> **Reading text**:
=== Section Start ===
In the words of Charlie’s business partner Warren Buffet:
"When we own portions of outstanding businesses with outstanding managements, our favorite holding period is forever."
By contrast, the growth investor requires a somewhat different personality – generally an optimist by nature, they make decisions where the difficult to track earnings growth number is their core focus, believing that even an expensive price to pay is justified when earnings growth will be significantly higher than average. Typically, they will arrive at a low dividend yield, high PE, high growth portfolio. At the extremes, this is characterized by technology shares and other disruptive industries such as biotech or electric driver-less cars. Mentally, they need to be risk-taking rather than conservative, they need to ride the winners rather than sell down, and they also tend to trade more often, contrary to both Value and Quality investors. Their pitfalls? Overconfidence in their ability to pick the winners, not recognizing that there is often a limit to what price can be paid for a share.
=== Section End ===
Can you print the whole passage on investing temperament word for word?

[Stored items]
=== Section Start ===
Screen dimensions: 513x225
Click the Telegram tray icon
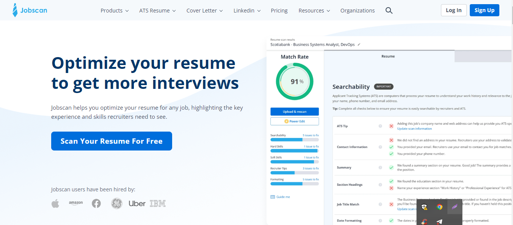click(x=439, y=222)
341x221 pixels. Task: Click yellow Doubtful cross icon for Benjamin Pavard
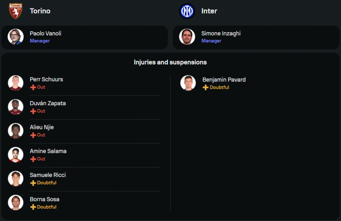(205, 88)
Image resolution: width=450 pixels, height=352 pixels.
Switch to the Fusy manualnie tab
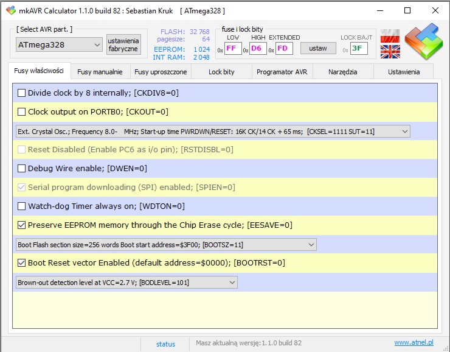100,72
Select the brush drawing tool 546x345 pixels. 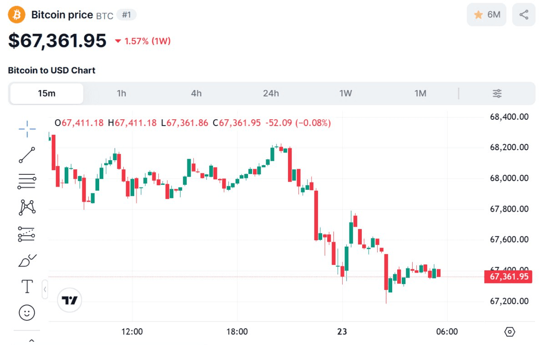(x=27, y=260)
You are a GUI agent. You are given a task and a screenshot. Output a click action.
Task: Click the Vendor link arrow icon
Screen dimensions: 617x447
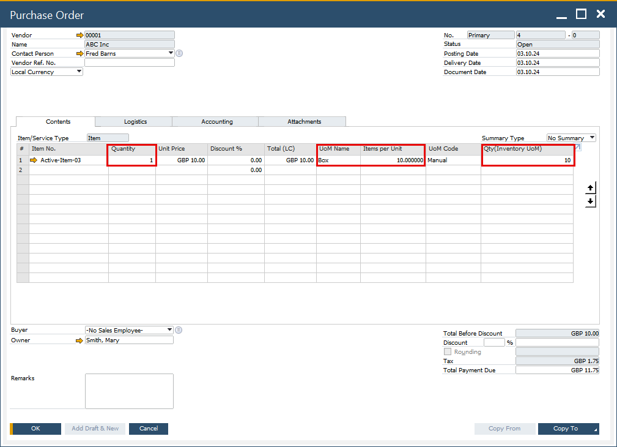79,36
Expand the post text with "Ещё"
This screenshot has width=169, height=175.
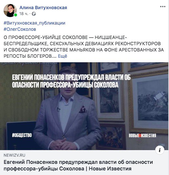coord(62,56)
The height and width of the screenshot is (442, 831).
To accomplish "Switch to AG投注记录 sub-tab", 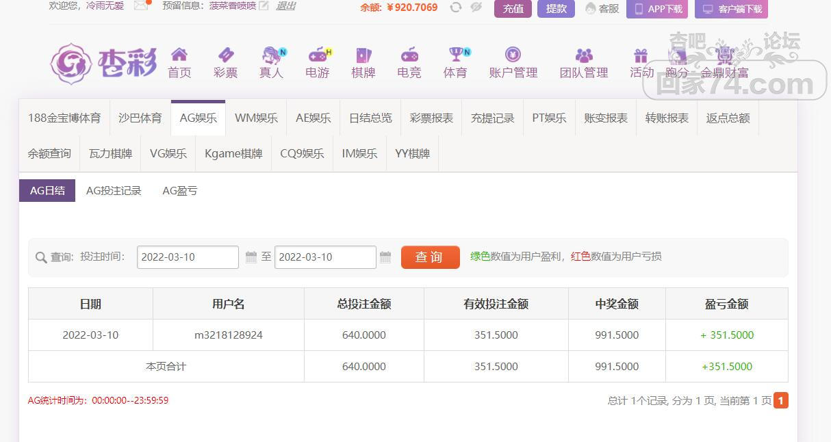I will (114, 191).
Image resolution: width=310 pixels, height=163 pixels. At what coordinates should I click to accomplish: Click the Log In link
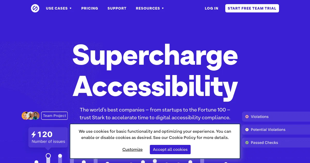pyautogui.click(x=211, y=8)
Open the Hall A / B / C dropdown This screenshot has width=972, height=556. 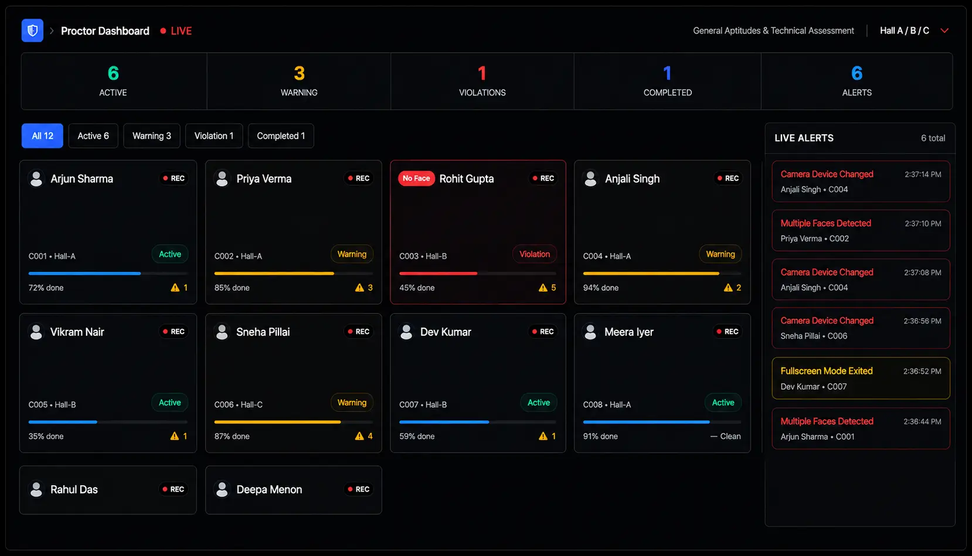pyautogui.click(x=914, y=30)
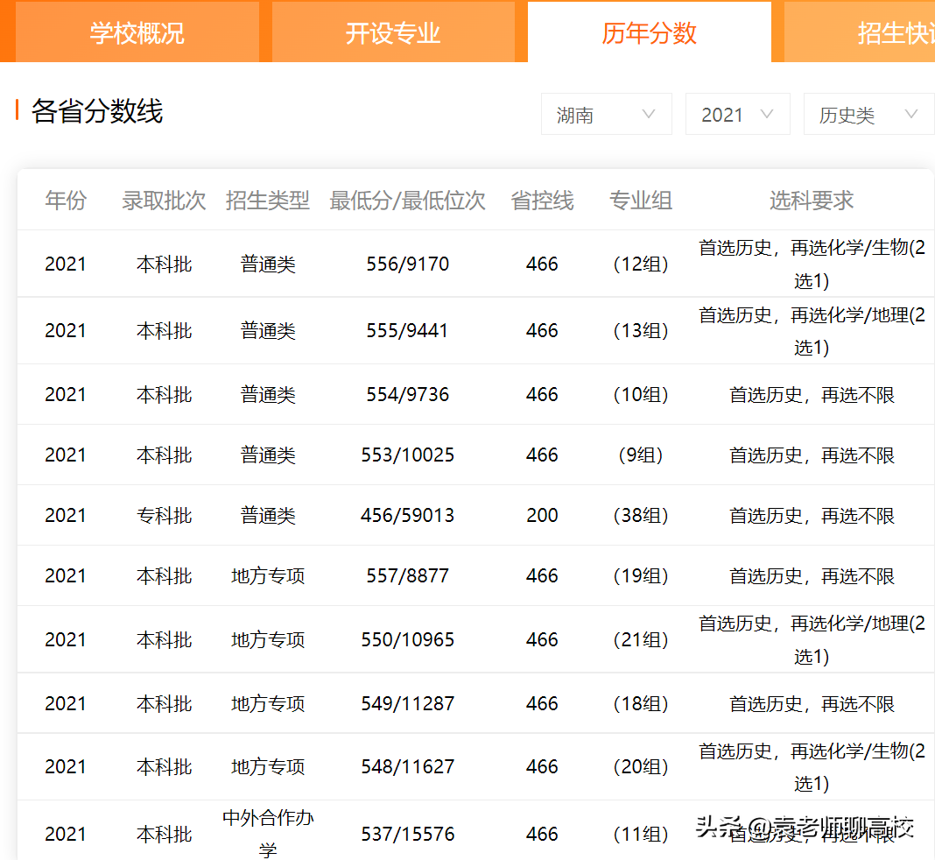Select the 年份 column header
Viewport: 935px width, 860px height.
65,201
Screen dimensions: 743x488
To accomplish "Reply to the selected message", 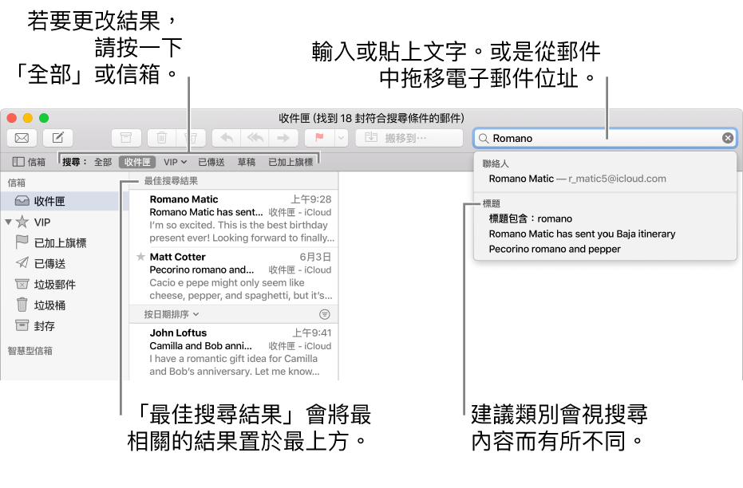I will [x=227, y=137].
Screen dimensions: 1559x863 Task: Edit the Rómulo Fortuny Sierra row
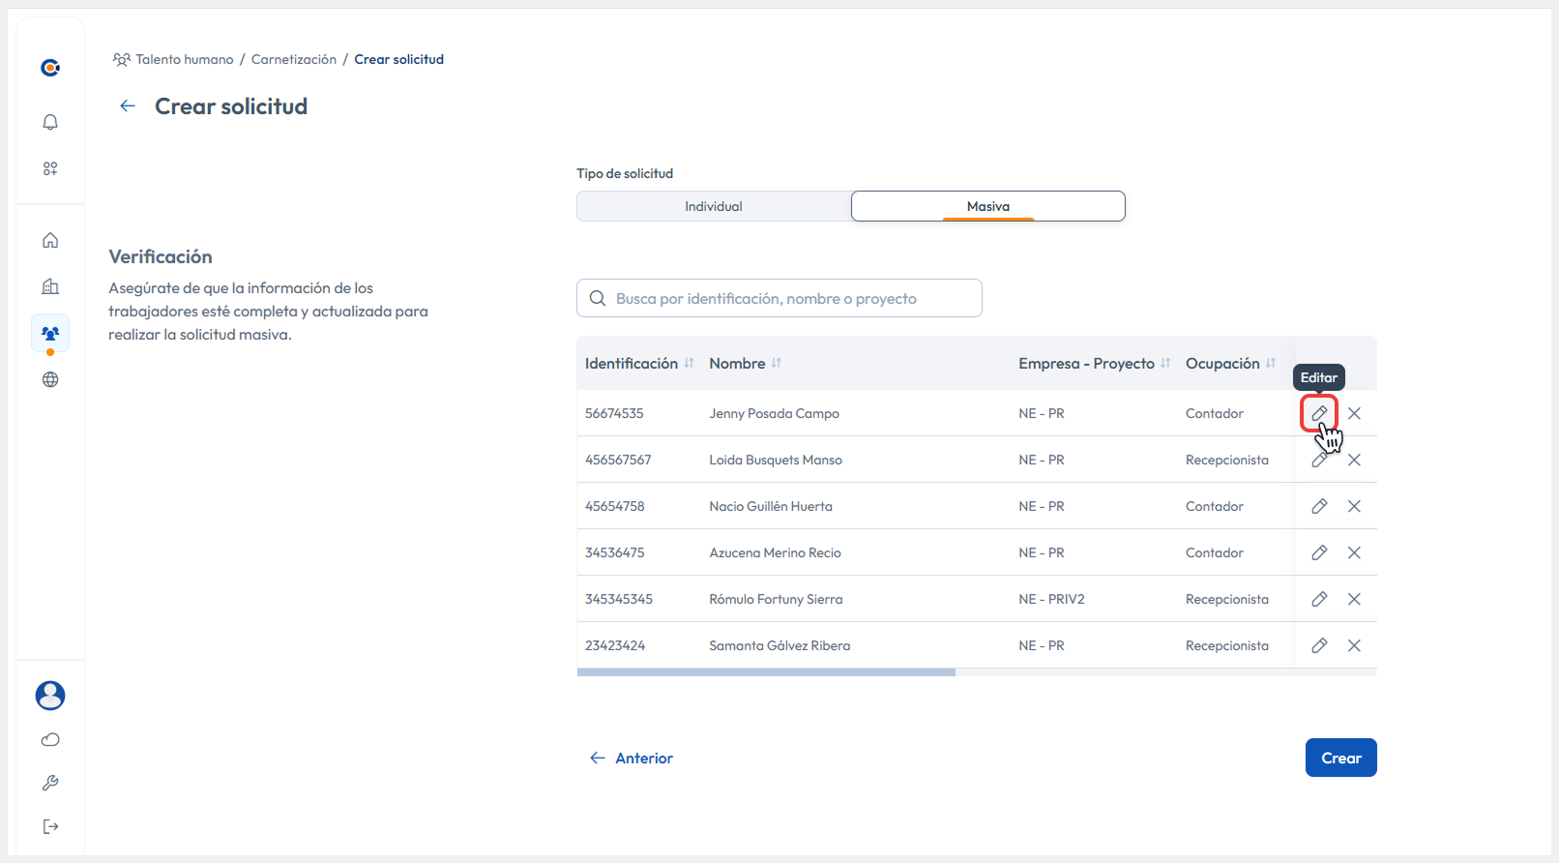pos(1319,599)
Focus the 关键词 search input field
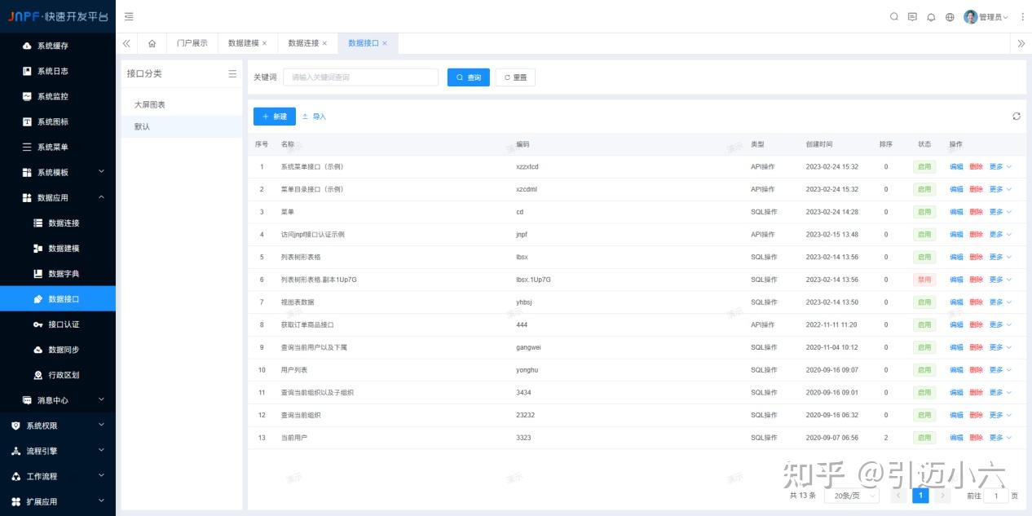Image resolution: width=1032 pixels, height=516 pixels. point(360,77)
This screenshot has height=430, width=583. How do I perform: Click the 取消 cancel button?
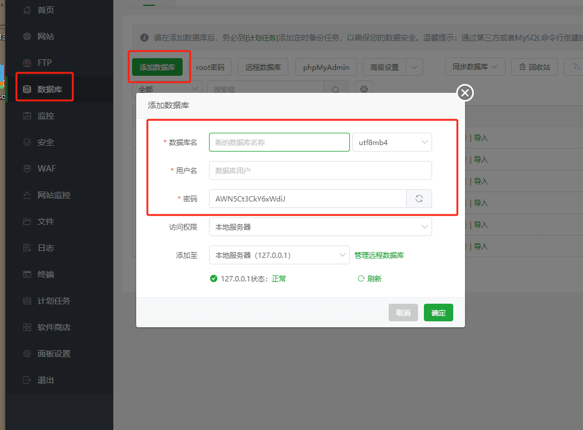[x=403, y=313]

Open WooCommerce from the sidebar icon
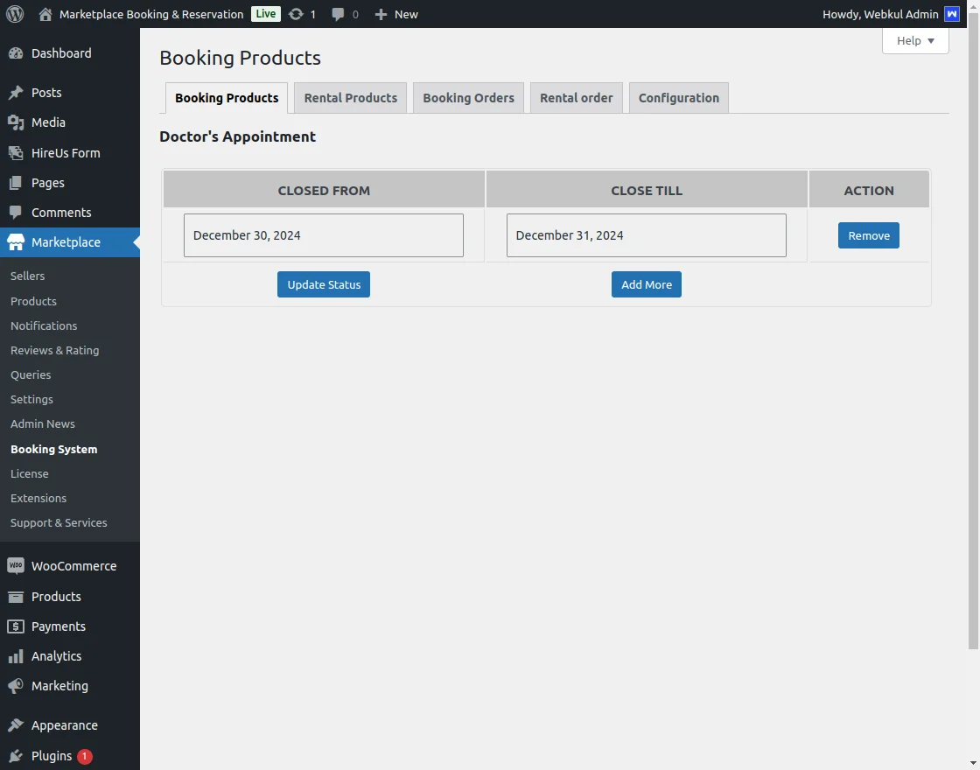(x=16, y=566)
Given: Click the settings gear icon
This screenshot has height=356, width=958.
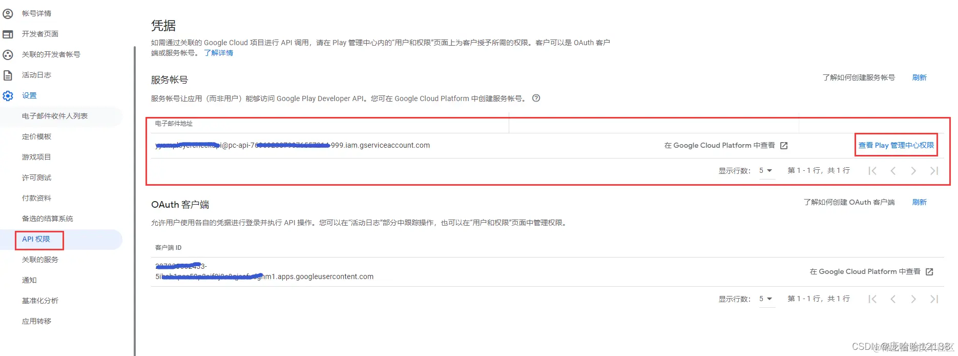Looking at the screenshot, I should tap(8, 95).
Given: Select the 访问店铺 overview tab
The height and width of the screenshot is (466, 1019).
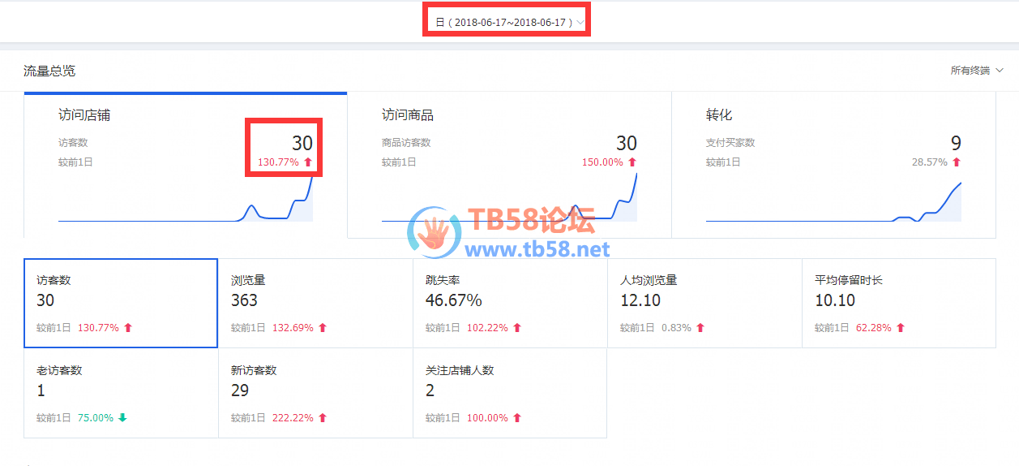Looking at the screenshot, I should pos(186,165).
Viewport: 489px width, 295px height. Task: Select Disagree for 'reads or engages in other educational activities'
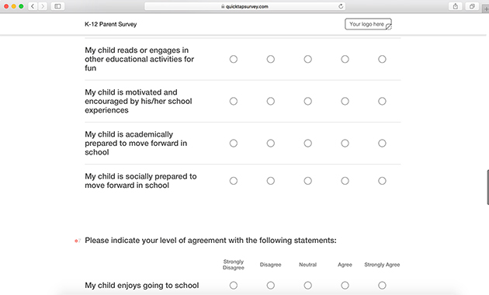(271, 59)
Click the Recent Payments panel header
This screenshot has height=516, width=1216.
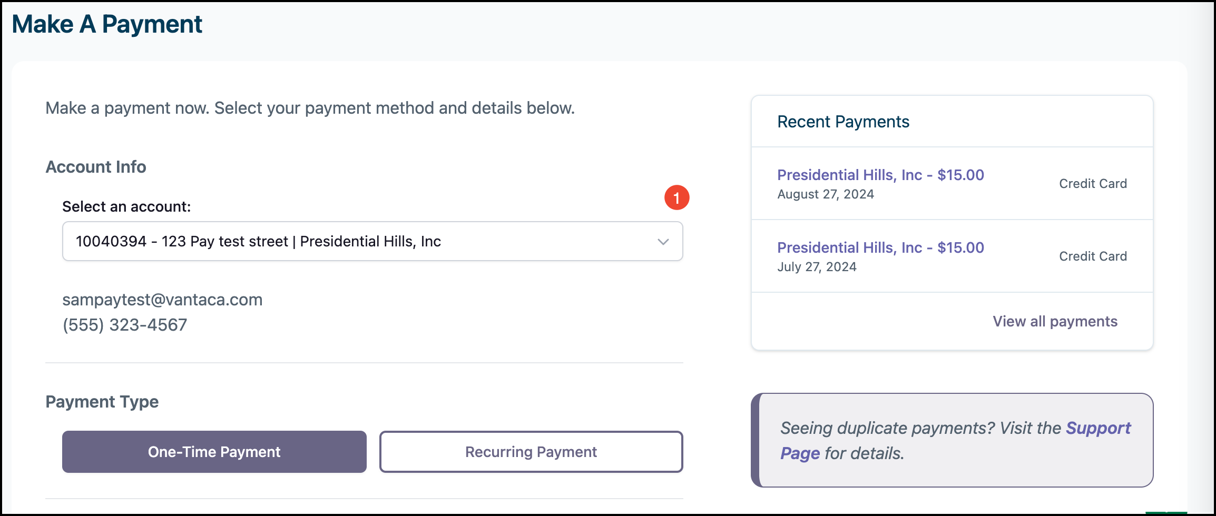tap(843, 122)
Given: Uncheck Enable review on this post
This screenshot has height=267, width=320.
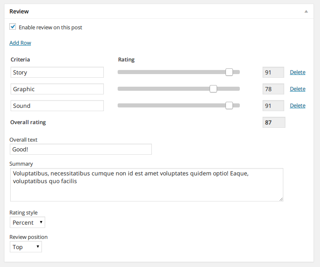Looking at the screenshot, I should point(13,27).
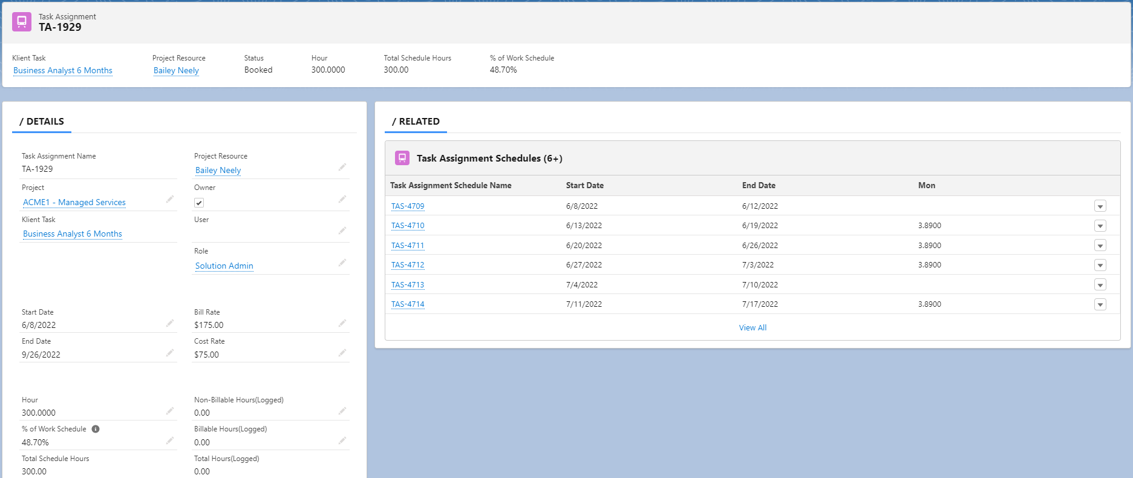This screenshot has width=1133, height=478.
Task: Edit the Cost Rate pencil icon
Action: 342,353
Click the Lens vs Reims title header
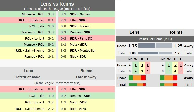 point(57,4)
=== Section End ===
> **Reply to the task**:
In the words of Charlie’s business partner Warren Buffet:
"When we own portions of outstanding businesses with outstanding managements, our favorite holding period is forever."
By contrast, the growth investor requires a somewhat different personality – generally an optimist by nature, they make decisions where the difficult to track earnings growth number is their core focus, believing that even an expensive price to pay is justified when earnings growth will be significantly higher than average. Typically, they will arrive at a low dividend yield, high PE, high growth portfolio. At the extremes, this is characterized by technology shares and other disruptive industries such as biotech or electric driver-less cars. Mentally, they need to be risk-taking rather than conservative, they need to ride the winners rather than sell down, and they also tend to trade more often, contrary to both Value and Quality investors. Their pitfalls? Overconfidence in their ability to pick the winners, not recognizing that there is often a limit to what price can be paid for a share.